Chronic mesenteric ischaemia: the importance of the individual mesenteric artery

Background

Chronic mesenteric ischaemia (CMI) is a vastly underdiagnosed condition that typically leads to postprandial abdominal pain and weight loss. The aim of the study was to explore the involvement of various mesenteric vessels in total splanchnic blood flow (SBF) and hepatic vein oxygenation.

Methods

Single-blinded comparative trial of 476 patients clinically suspected of CMI. Routine investigation included measurement of hepatic vein oxygen saturation, indirect measurement of the total splanchnic blood flow (SBF), using Fick's principle and the tracer [99mTc]Mebrofenin, before and after a meal, and digital subtraction angiography.

Results

A total of 176 of the 476 patients (36%) had at least one angiographically significant stenosis (lumen reduction ≥70%). In patients with a significant one-vessel disease, the percentage having CMI according to SBF was 10% for a celiac trunk stenosis (n=60), 50% for a superior mesenteric stenosis (n=24), and 6% for an inferior mesenteric artery stenosis (n=34).

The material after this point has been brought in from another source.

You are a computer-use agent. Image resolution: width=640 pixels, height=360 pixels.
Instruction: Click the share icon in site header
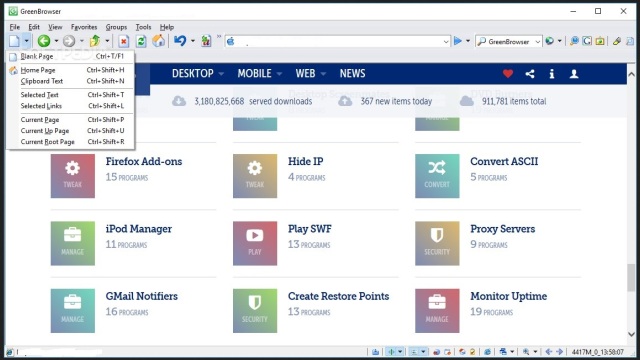click(x=530, y=73)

In patients with a significant two-vessel disease, the percentage with CMI according to SBF response were 92%, 18%, and 79%, for no significant stenosis of the celiac trunk (n=13), superior mesenteric artery (n=17), and inferior mesenteric artery (n=19), respectively.

Conclusion

Patients with significant one- or two-vessel stenosis involving the superior mesenteric artery have a higher likelihood of CMI according to flow criteria and a greater postprandial decrease in hepatic vein saturation on average than patients with no involvement of the superior mesenteric artery.